APPS · March 2026

TongCLI: A CLI Tool for Your Terminal

TongCLI is a CLI tool that runs in your terminal, autonomously completing tasks described in natural language through programming

Introduction

TongCLI is a CLI tool that runs in your terminal, autonomously completing tasks described in natural language through programming.

TongCLI is powered by Judy: an engine built on a multi-agent architecture, focused on enhancing the programming capabilities of CLI systems. Judy aims to become a core engine (harness) that can be reused in any Agentic system.
We believe that as Agent technology evolves, programming capabilities and multi-agent architecture will become indispensable features of all Agentic systems.

Core Capabilities

Programming Capabilities

Breaking Through Preset Tool Limitations, Freely Interacting with the Environment

On one hand, there are still a large number of software/services that have not been wrapped as tools that Agents can call. On the other hand, providing Agents with a large number of preset tools will fill the LLM's context with numerous tool definitions, wasting tokens and affecting LLM performance. By equipping Agents with programming capabilities, only two minimal tools (code editing + code execution) are needed for Agents to freely use all software and services, breaking the constraints on their hands and feet when interacting with the real world, ensuring that tool limitations no longer become a bottleneck for Agent capabilities.

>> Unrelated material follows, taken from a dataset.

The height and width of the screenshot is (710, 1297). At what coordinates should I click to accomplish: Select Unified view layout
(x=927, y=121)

Running in the Most Efficient Way, Reducing Interaction Rounds

When multiple intermediate steps of a task need to be combined through deterministic logic rules such as serial, parallel, loop, or conditional branching. Due to the lack of corresponding logic control and composition structures in Tool Calls, the LLM itself must act as the logic controller, unnecessarily increasing interaction rounds. By leveraging the logic control structures inherent in programming languages, Agents can combine multiple steps through code, avoiding unnecessary LLM intervention between steps, reducing interaction rounds, and lowering time and computational costs.

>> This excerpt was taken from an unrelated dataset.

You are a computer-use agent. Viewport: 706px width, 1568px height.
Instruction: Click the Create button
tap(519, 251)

Improving Self-Reflection Capabilities, Reducing Hallucination Risks

By writing and running code, Agents can compress raw content (text, multimodal, environment state, etc.) that requires massive tokens into structured, concise content that can be represented with minimal tokens. Deterministic, reproducible code scripts/automated validation scripts, combined with structured processing results/validation results, can improve the self-reflection capabilities of probability-based Agents, reducing the risks of blind confidence and hallucinations.

Zero-Friction Harness, Unleashing Model Potential

Different LLMs have different preferences when calling tools due to differences in training data and training methods. Tools that don't match LLM preferences will reduce call success rates. On the other hand, providing precise environment information and toolsets to assist Agents in seamlessly interacting with the environment is crucial for unleashing model potential and raising the Agent ceiling. TongCLI has accumulated extensive engineering experience, continuously optimizing Harness Design/Engineering, achieving a single-round score of up to 88.8% on Terminal-Bench 2.0.

Multi-Agent Architecture

Avoiding Context Overload, Improving Agent Accuracy

Extensive research shows that as context length grows, LLM performance continuously degrades. When the context contains a large amount of information irrelevant to the current task, the LLM's responses will be severely disrupted. Although most LLMs now support contexts up to 1M tokens, they are expensive, have high time and computational costs, and are only suitable for simple tasks like needle in a haystack, performing poorly on complex tasks. TongCLI trades the number of Agents for the context space of individual Agents, strictly limiting the steps and context length of each Agent, ensuring single-Agent precision.

Parallel Subtasks, Reducing Task Duration

During the planning phase, TongCLI breaks down complex tasks into a directed acyclic graph (DAG) of subtasks, identifies subtasks that can be parallelized, and assigns them to different Agents for execution, achieving subtask parallelization.

Brainstorming, Exploring Multiple Possibilities

Multi-LLM collaboration — 图7 Exploring multiple possibilities through multi-LLM collaboration

Different LLMs excel in different domains. By introducing Agents equipped with different LLMs, TongCLI supports:

Brainstorming: Agents equipped with different LLMs brainstorm together, broadening task execution paths
Fallback retry: When a subtask execution fails, switch to an Agent equipped with a different LLM to retry
Independent validation: Agents equipped with different LLMs perform black-box verification of results. This avoids the white-box validation and self-circular reasoning issues that occur when the same LLM validates, increasing the probability of the validation process discovering problems.